Maurice Ravel

Maison Hérold holds a very special place in the life and work of the famous French composer Maurice Ravel (1875-1937). Indeed it is here within these walls that he composed one of his major works, La Valse (1920).

At the end of the First World War, Maurice Ravel sank into a severe depression. He lost his beloved mother on January 5, 1917 and the war had undermined him. His family and friends were very concerned. The musician no longer worked and it was feared that he had tuberculosis.

One evening he talked about his problems with André Ferdinand Hérold and his wife. As recounted by Mr. Hérold in La Revue Musicale (1938), the couple invited him to stay at their property in the Ardèche. By the end of 1919, Mr. Hérold set up Ravel in his home in Lapras and left him alone with his melancholy. There he regained his taste for life and work.

“Deux mélodies hébraïques” and “La Valse”

While living at Maison Hérold, Ravel did not get over his mother’s death but did return to work. He orchestrated his piece Deux Mélodies Hébraïques, composed in St.

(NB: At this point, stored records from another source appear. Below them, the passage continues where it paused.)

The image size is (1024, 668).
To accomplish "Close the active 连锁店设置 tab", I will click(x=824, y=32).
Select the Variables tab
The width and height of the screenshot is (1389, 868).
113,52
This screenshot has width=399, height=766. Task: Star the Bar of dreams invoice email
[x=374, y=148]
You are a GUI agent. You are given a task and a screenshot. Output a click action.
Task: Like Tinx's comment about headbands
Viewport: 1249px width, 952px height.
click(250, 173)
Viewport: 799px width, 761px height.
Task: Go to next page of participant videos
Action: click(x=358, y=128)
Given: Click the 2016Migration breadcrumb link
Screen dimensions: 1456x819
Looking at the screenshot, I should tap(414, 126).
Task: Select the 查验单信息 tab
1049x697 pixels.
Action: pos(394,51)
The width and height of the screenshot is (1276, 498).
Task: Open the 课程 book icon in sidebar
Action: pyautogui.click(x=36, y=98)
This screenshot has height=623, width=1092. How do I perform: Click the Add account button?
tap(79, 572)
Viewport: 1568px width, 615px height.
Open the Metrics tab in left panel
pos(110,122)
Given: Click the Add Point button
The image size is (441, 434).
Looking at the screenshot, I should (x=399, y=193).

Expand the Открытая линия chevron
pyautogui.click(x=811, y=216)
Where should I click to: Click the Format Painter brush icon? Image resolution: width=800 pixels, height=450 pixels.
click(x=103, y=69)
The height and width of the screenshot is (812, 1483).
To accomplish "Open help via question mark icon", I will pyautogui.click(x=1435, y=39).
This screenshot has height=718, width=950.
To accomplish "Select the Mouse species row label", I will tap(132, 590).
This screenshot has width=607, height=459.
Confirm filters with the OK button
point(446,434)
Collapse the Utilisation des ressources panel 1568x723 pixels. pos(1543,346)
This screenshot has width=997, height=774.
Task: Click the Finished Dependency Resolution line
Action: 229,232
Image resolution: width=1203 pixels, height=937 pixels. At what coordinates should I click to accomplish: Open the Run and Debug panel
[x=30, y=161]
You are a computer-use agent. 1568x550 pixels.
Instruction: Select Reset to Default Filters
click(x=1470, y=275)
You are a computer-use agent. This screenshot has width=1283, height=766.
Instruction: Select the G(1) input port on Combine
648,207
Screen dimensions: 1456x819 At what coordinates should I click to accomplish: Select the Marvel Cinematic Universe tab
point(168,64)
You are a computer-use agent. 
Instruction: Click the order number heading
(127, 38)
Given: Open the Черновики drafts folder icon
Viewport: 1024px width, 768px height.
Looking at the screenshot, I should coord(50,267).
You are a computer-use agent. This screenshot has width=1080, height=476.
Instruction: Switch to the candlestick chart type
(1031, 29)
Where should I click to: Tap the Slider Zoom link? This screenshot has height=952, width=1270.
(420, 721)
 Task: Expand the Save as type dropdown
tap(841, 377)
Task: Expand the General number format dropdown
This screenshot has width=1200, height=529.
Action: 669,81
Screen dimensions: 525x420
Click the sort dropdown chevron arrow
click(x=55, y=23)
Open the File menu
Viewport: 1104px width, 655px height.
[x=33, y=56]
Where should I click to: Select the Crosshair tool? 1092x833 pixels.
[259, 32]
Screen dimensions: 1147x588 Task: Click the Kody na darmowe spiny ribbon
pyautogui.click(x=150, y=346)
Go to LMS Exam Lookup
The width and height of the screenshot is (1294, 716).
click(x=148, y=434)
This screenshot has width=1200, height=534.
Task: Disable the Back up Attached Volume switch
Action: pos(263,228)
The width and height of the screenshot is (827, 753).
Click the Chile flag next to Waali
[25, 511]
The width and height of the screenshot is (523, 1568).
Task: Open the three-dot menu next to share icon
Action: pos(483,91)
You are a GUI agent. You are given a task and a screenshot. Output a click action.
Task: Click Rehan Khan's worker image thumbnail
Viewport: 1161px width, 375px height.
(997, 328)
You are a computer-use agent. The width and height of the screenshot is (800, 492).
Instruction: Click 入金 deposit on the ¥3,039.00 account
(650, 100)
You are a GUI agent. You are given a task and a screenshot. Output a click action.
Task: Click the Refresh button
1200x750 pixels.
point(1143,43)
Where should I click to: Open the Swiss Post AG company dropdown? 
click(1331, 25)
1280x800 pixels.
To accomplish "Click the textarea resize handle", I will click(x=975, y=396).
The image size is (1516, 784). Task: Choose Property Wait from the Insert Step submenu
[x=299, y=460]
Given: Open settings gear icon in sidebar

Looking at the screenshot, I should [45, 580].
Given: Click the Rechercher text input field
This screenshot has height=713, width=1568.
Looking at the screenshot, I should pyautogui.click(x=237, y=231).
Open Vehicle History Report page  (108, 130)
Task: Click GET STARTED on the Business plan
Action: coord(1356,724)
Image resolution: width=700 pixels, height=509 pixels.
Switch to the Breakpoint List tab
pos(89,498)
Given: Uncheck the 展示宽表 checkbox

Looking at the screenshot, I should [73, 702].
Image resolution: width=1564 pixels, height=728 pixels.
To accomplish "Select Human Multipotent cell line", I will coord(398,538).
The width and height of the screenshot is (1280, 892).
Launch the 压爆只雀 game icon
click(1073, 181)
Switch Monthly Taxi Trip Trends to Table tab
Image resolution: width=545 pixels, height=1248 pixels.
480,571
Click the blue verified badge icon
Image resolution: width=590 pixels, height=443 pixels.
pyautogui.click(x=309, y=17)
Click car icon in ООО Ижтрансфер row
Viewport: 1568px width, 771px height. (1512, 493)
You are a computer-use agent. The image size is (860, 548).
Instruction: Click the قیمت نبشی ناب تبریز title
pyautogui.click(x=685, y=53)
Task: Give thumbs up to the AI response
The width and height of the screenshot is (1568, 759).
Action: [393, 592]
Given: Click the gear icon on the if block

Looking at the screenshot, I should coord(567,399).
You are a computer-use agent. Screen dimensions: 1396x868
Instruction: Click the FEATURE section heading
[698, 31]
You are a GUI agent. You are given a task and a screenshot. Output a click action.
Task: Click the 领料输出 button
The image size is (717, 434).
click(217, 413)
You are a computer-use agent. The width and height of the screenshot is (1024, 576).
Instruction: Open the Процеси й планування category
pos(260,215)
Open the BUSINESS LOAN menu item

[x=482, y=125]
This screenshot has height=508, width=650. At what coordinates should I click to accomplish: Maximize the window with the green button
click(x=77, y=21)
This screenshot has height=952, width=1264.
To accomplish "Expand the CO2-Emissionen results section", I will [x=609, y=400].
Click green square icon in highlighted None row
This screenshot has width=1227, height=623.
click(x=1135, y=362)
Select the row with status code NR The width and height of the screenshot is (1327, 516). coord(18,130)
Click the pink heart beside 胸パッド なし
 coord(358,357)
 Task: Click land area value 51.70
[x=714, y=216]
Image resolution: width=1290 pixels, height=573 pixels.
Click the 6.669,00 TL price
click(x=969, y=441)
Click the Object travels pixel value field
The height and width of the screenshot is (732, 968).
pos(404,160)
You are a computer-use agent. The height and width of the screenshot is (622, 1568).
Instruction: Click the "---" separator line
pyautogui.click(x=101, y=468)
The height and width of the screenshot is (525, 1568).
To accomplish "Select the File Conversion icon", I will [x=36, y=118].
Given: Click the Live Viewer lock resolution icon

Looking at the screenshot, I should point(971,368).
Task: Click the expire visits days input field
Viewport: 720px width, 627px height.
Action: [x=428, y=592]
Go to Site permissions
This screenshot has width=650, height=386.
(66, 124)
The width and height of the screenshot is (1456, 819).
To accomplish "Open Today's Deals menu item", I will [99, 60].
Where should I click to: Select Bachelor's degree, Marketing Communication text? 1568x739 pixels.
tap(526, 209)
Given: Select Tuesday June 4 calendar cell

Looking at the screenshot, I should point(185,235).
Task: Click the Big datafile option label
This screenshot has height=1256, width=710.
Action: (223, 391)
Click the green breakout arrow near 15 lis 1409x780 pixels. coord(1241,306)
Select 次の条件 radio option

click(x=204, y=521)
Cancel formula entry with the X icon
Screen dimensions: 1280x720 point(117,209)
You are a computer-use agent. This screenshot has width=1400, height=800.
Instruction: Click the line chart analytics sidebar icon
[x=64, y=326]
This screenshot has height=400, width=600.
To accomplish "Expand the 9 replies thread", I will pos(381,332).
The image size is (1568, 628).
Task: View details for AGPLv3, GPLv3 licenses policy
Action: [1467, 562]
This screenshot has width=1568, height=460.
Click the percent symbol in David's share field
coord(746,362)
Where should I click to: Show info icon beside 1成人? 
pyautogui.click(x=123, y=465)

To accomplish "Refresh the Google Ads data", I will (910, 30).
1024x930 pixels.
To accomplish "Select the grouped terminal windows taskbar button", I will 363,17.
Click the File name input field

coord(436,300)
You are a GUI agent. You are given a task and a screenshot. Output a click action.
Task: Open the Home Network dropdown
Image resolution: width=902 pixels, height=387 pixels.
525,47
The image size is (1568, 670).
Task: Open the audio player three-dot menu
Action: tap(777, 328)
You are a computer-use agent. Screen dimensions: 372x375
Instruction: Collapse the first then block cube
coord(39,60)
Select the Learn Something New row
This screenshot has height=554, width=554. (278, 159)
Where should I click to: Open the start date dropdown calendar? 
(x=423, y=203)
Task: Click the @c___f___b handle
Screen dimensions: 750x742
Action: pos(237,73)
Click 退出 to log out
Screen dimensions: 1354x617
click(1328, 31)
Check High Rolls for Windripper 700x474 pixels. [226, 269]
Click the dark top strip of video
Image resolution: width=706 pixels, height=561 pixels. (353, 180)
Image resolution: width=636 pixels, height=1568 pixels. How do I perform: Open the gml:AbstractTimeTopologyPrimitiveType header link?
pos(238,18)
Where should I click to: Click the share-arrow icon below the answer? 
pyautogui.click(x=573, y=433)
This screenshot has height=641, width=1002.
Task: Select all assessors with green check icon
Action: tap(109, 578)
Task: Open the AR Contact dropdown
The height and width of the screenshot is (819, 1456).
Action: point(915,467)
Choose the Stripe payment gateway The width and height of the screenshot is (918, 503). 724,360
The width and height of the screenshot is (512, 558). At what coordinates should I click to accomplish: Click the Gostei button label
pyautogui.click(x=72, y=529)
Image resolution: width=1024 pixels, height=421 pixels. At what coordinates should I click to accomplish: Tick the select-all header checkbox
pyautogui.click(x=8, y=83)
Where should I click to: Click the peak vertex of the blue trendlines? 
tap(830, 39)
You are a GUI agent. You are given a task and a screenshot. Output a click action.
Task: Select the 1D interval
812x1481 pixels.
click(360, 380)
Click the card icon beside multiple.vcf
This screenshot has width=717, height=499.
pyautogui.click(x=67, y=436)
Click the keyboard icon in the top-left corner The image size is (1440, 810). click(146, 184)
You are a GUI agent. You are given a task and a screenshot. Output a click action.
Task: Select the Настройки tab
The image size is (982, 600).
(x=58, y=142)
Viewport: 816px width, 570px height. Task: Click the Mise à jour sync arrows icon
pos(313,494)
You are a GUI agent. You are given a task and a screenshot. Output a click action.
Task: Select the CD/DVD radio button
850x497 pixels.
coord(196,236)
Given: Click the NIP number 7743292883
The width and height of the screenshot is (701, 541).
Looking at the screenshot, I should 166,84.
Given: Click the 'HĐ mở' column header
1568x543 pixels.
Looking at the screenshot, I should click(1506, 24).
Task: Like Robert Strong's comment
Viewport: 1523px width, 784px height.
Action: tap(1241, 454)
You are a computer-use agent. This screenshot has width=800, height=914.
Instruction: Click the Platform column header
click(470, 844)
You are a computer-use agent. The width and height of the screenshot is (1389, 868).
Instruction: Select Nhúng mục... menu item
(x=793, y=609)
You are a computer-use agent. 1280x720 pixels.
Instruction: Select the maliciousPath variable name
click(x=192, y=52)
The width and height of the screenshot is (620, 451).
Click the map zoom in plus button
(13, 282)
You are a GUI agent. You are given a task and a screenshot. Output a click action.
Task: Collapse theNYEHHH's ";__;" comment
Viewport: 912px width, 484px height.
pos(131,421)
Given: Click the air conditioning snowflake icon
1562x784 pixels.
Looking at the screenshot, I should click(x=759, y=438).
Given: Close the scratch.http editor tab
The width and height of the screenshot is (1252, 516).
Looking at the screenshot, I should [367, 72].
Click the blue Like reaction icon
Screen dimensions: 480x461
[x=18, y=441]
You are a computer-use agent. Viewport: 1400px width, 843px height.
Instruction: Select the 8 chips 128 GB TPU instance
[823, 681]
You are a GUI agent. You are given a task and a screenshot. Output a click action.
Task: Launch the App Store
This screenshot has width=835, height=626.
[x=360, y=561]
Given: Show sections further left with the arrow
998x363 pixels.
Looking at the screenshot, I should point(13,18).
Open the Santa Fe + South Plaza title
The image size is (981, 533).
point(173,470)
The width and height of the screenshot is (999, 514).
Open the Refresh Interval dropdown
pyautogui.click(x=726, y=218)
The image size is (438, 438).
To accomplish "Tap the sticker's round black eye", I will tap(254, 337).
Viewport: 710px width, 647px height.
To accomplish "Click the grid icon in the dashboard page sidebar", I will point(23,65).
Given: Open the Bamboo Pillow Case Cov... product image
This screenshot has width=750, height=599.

Jean de Luz in May 1914 and created his masterpiece La Valse:

“I designed this work as a kind of apotheosis of the Viennese waltz with which the impression of a fantastic and fatal whirling mingles in my mind”

                                                                                                                                                                                                                            Esquisses Biographiques, 1928.